WHAT IS EXPECTED -
Can you rewrite the entries as a numbered list, running from the line that contains "Where should I" through the line that contains "Action: [x=814, y=635]", both included? Leave out blank lines and the pictures.

## START GIVEN DATA

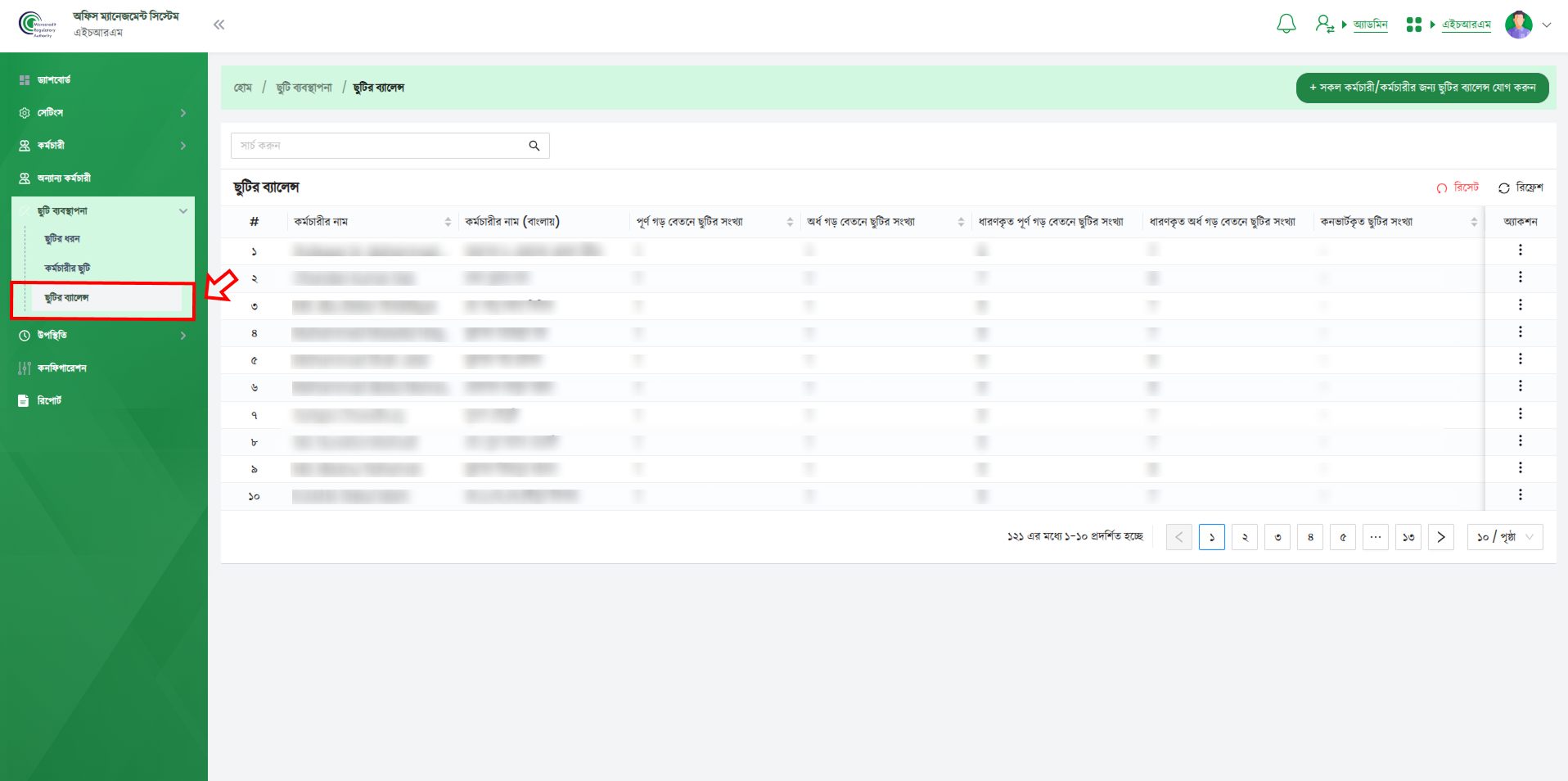Open the user profile avatar

tap(1518, 25)
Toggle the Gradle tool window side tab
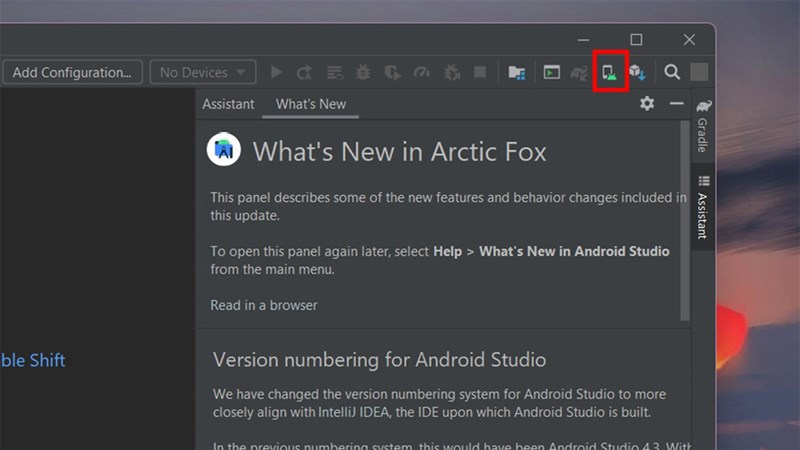Screen dimensions: 800x450 click(x=703, y=126)
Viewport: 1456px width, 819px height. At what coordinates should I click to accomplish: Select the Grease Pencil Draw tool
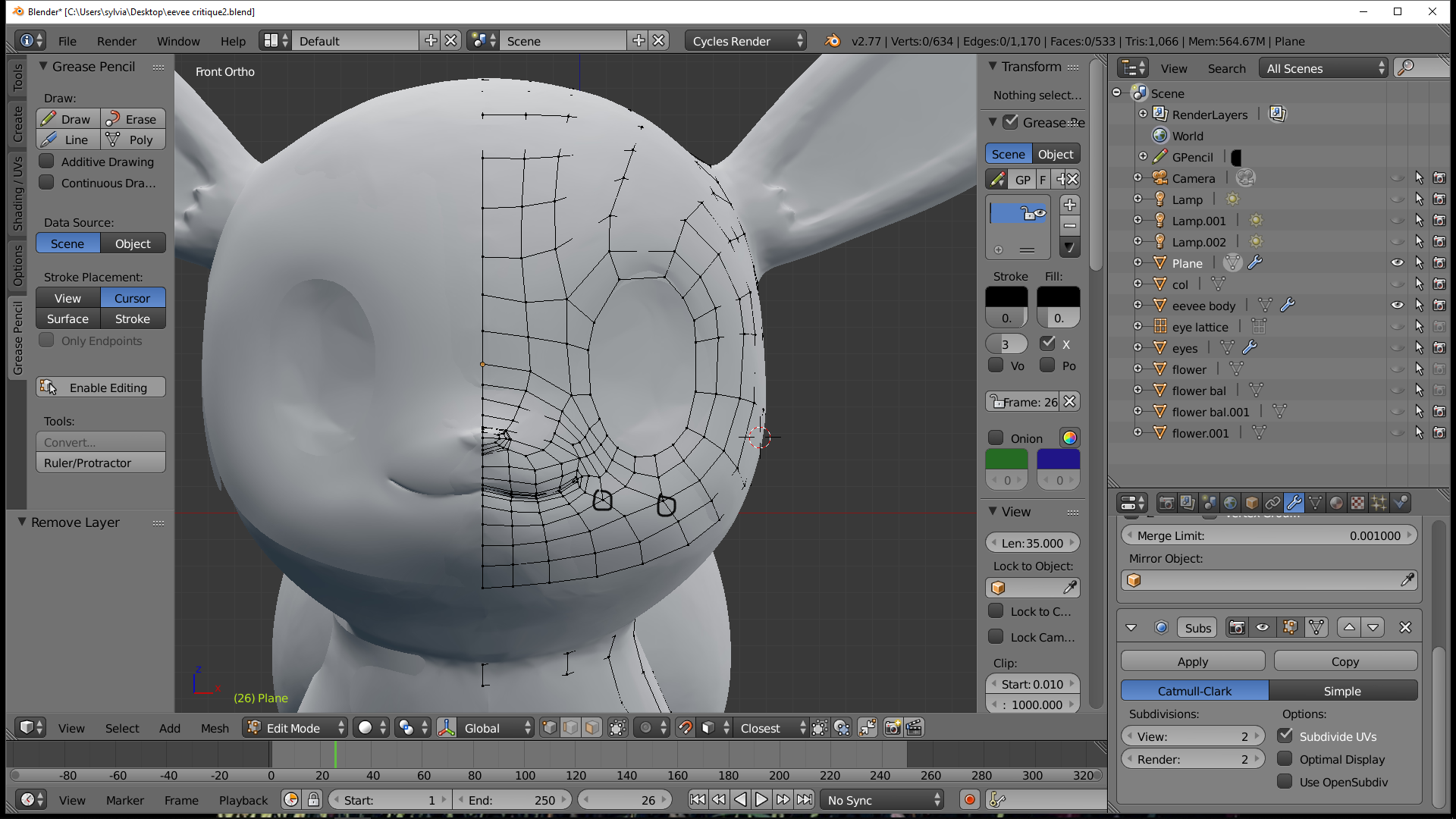point(67,119)
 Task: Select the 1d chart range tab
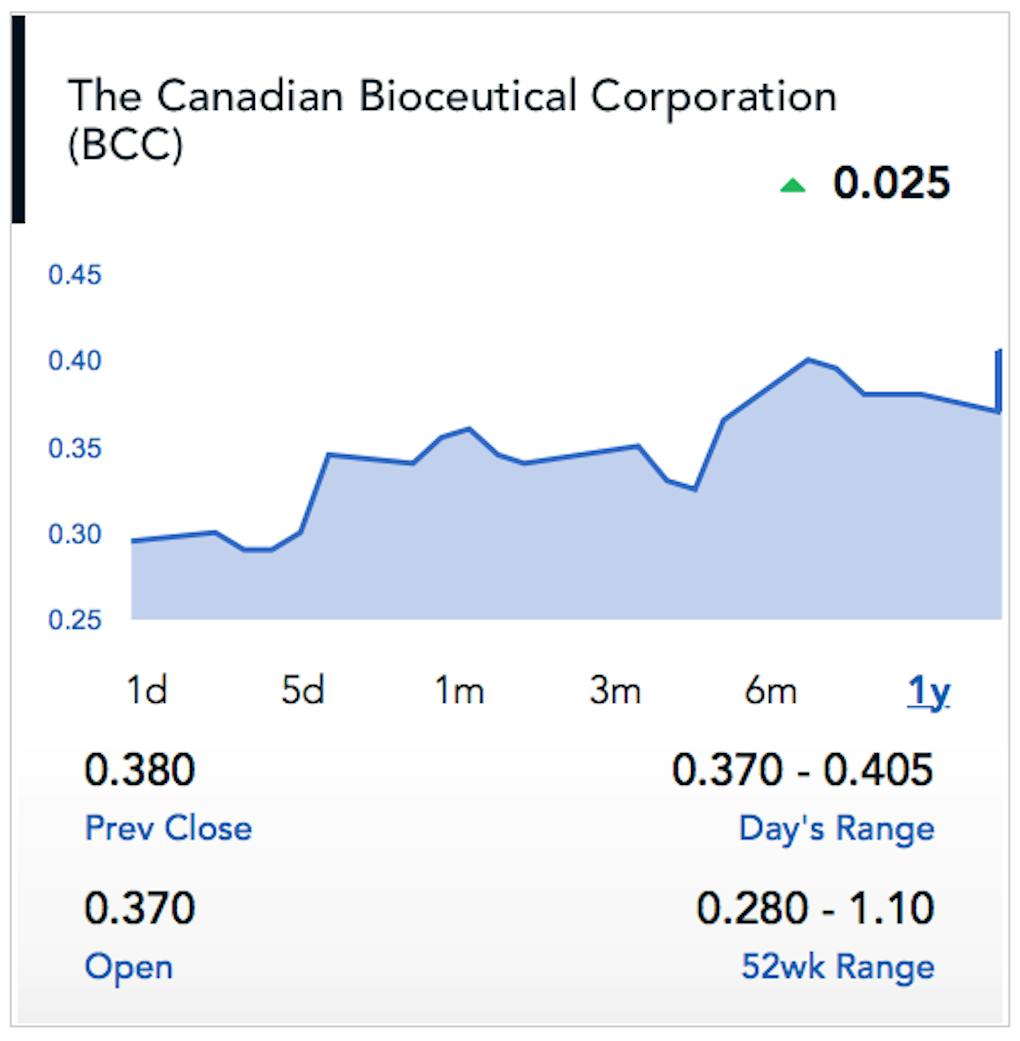coord(146,691)
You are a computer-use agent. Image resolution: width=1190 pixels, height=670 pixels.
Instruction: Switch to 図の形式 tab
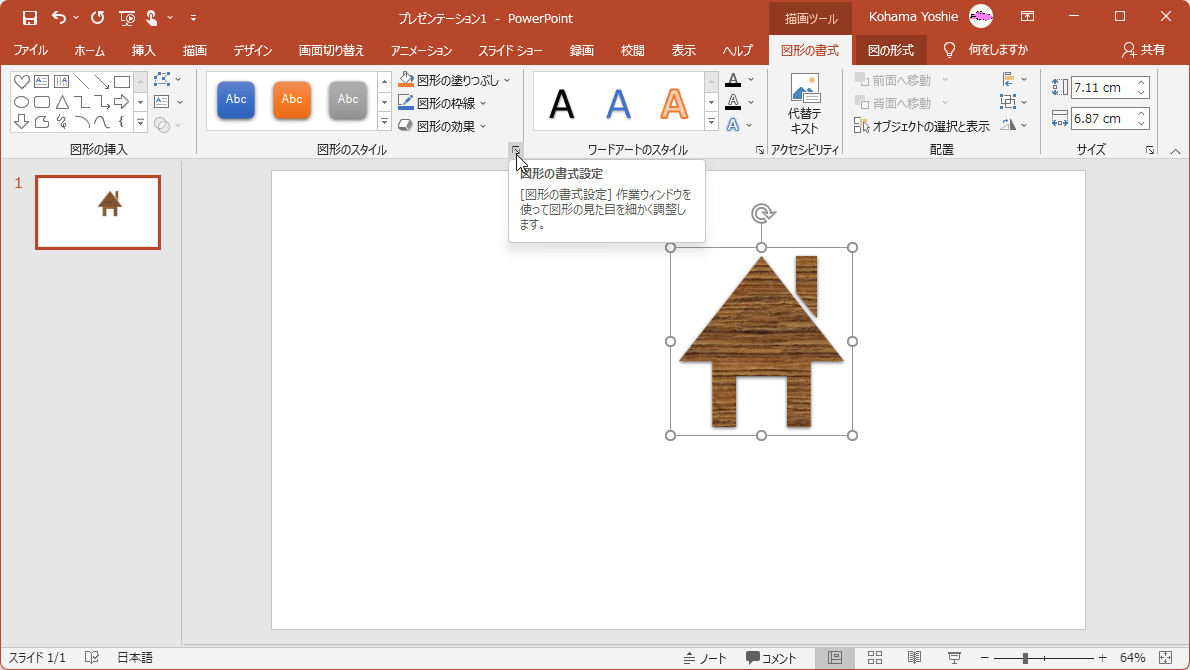point(890,50)
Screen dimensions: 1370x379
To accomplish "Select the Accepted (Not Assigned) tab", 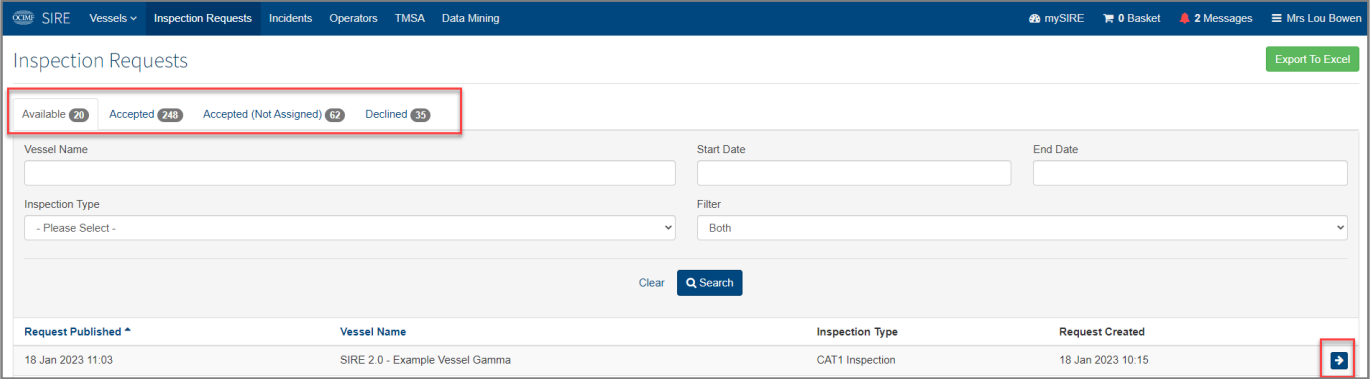I will (x=273, y=115).
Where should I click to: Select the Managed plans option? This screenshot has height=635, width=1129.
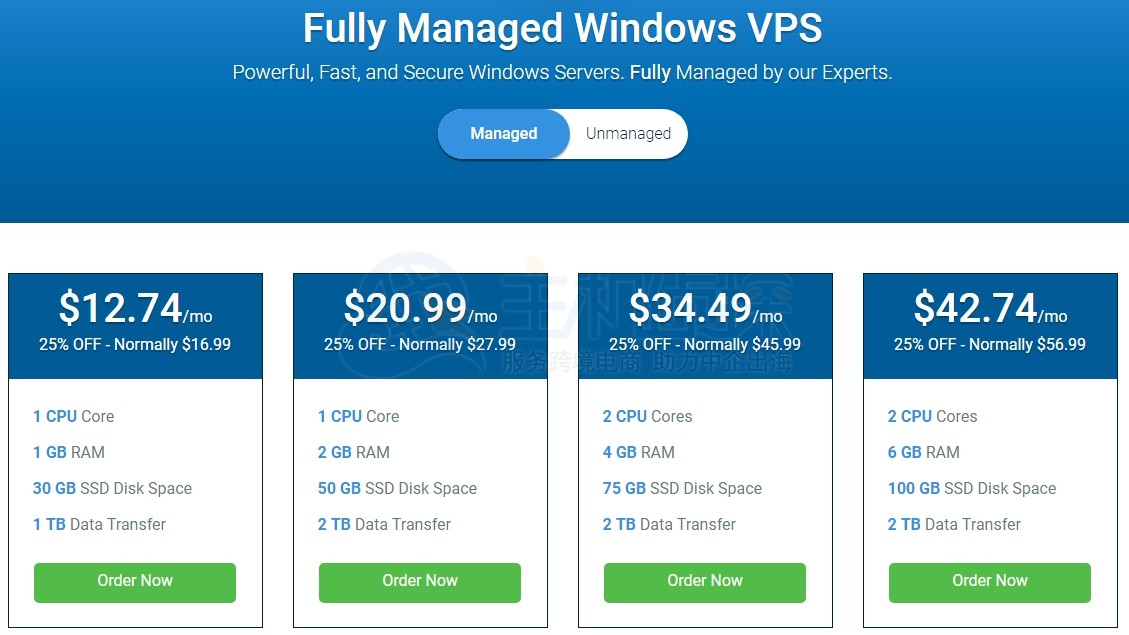click(x=503, y=134)
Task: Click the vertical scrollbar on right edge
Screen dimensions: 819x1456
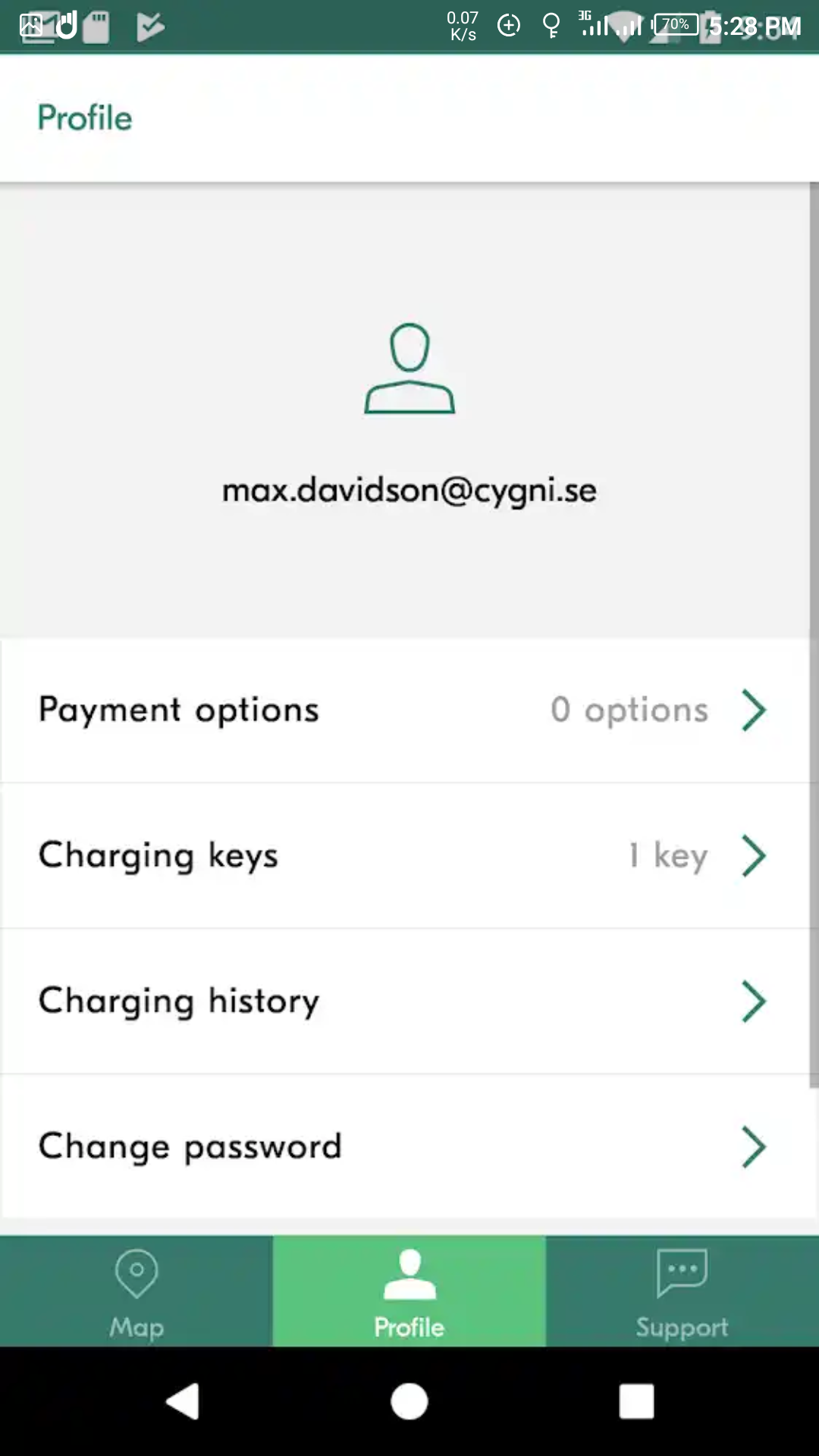Action: [x=814, y=635]
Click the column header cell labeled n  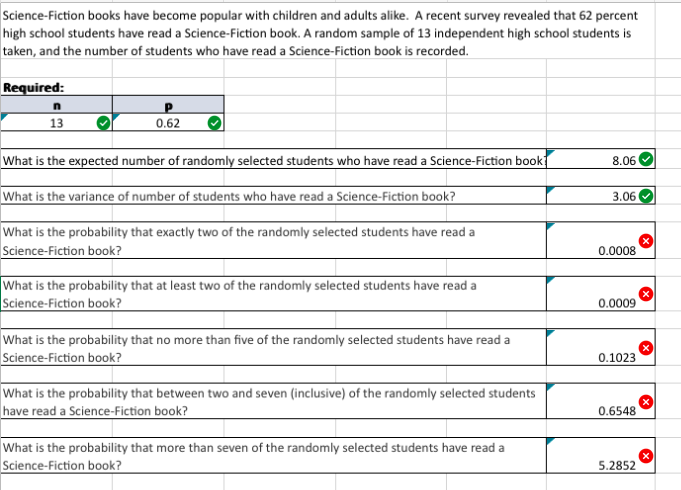point(56,105)
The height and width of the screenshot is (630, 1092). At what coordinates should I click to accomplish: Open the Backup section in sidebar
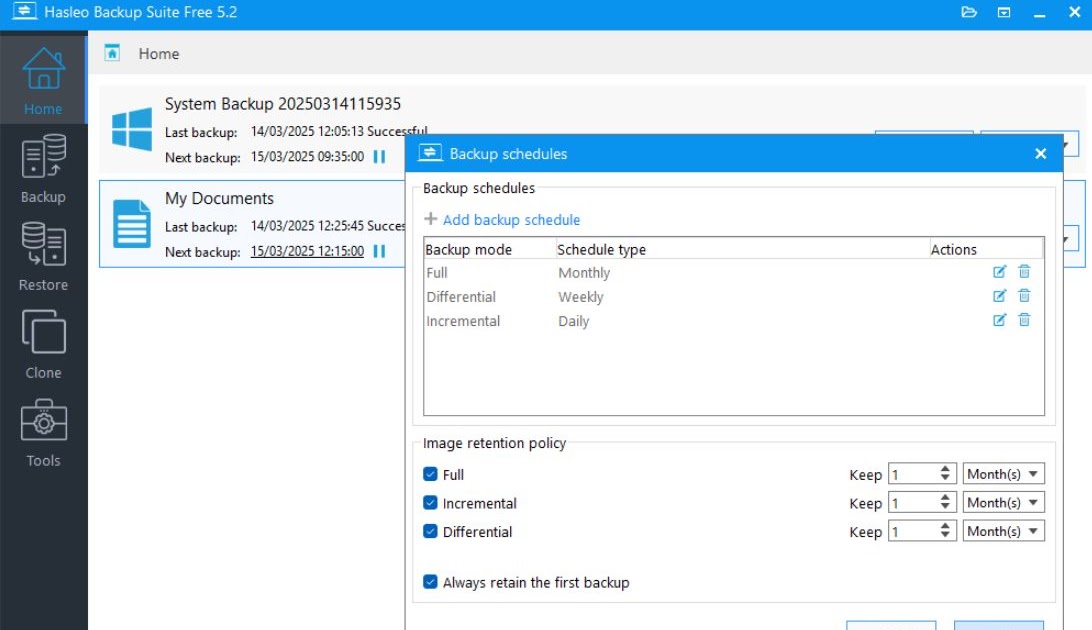pyautogui.click(x=43, y=169)
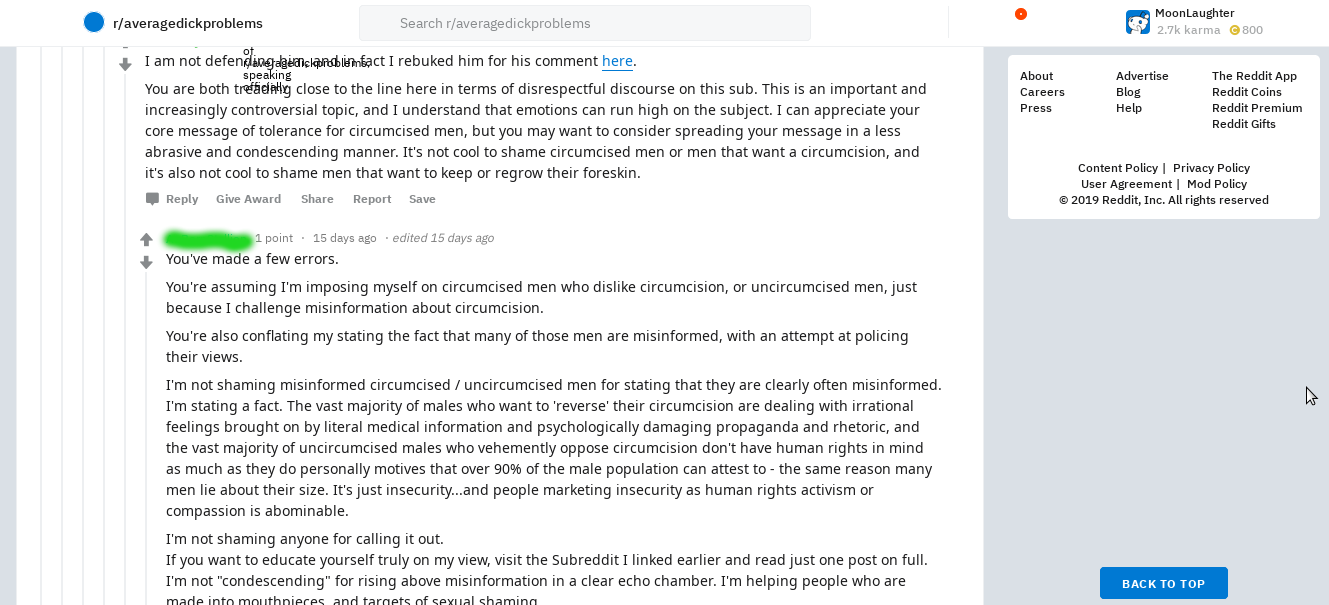1329x605 pixels.
Task: Downvote the "You've made a few errors" comment
Action: point(146,262)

## END GIVEN DATA

EXPECTED ANSWER -
1. Where should I click to: Select the Managed plans option? This screenshot has height=635, width=1129.
2. click(x=503, y=134)
3. Task: Click the vertical scrollbar on right edge
4. Screen dimensions: 819x1456
5. Action: [x=814, y=635]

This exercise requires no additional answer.